## Problem to solve
Find each line in the following listing that has the string "next", then state the count and nothing else.

## Entries supplied

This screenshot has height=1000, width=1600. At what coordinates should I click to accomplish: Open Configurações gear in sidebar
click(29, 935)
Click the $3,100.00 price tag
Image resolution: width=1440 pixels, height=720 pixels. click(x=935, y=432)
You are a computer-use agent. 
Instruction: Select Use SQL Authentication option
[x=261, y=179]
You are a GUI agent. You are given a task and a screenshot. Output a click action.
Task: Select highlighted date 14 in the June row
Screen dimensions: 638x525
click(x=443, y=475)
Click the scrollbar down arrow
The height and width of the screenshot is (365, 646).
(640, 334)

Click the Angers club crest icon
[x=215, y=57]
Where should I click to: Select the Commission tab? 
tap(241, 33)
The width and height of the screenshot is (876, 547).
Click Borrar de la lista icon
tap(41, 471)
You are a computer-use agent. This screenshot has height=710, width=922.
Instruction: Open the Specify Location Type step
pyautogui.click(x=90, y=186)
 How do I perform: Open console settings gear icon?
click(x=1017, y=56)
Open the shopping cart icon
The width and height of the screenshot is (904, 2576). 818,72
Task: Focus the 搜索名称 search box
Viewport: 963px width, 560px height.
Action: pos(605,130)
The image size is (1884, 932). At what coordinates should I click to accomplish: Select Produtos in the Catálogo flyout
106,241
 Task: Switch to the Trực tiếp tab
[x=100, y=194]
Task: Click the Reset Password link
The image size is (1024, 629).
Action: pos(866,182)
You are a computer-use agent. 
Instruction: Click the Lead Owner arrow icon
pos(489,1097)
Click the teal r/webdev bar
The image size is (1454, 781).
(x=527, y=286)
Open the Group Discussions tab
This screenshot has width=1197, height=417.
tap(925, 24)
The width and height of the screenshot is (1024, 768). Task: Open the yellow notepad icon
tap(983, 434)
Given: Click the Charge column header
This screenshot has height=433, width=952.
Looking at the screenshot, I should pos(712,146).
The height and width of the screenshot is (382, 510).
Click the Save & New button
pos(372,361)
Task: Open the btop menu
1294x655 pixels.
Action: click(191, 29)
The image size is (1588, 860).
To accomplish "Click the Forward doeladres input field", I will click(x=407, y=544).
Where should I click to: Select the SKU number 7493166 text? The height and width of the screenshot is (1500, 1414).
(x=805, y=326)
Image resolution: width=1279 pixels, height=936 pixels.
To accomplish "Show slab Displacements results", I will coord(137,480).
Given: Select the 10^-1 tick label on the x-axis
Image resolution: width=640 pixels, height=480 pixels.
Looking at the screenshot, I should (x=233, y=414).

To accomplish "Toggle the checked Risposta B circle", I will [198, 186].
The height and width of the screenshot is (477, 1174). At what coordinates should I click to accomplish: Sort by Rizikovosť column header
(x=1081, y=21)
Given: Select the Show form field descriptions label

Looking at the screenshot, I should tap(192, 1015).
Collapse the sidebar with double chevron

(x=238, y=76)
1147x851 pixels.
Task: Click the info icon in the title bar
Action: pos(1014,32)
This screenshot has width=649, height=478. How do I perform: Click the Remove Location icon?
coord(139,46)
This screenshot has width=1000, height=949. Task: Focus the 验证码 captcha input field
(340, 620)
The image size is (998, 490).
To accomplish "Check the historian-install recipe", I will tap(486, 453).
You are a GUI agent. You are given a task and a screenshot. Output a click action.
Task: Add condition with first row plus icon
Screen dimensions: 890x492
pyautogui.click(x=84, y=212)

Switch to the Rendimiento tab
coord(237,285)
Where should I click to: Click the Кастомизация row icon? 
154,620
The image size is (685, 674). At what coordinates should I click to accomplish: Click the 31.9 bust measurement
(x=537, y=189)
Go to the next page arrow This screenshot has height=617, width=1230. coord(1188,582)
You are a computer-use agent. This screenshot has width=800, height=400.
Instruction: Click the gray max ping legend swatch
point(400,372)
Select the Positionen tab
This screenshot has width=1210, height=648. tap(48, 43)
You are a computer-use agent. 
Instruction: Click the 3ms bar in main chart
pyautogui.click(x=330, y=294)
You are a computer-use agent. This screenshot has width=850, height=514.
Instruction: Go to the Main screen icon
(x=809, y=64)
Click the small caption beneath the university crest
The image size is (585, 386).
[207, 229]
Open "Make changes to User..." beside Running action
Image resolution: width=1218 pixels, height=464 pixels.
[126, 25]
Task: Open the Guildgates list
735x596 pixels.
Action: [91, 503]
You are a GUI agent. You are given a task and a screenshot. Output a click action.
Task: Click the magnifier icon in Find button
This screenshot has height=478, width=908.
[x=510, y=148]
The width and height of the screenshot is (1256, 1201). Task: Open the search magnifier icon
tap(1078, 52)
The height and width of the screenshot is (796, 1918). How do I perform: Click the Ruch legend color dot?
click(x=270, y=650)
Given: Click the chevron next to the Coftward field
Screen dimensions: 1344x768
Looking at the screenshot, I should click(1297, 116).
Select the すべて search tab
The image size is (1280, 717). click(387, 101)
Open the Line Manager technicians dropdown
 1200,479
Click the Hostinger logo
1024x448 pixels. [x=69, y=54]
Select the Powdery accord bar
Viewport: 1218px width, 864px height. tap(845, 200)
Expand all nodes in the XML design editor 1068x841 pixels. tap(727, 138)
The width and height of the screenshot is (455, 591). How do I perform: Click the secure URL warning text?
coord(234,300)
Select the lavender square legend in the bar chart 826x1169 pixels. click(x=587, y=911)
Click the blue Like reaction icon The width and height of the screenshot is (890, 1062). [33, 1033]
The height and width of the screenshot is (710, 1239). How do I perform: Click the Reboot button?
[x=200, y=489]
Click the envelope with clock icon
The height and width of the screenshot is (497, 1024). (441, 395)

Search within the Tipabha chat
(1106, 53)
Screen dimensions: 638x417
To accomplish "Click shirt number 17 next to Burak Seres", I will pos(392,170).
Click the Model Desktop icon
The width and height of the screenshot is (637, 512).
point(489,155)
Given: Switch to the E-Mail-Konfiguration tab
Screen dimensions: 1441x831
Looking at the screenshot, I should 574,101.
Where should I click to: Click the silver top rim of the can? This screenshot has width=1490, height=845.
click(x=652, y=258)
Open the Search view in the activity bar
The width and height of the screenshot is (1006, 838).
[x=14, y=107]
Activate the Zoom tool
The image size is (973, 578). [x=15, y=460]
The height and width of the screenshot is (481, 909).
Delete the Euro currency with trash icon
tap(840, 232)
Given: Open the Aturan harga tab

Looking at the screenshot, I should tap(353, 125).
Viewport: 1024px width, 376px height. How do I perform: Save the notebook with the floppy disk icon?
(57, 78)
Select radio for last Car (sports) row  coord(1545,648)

## Answer section
3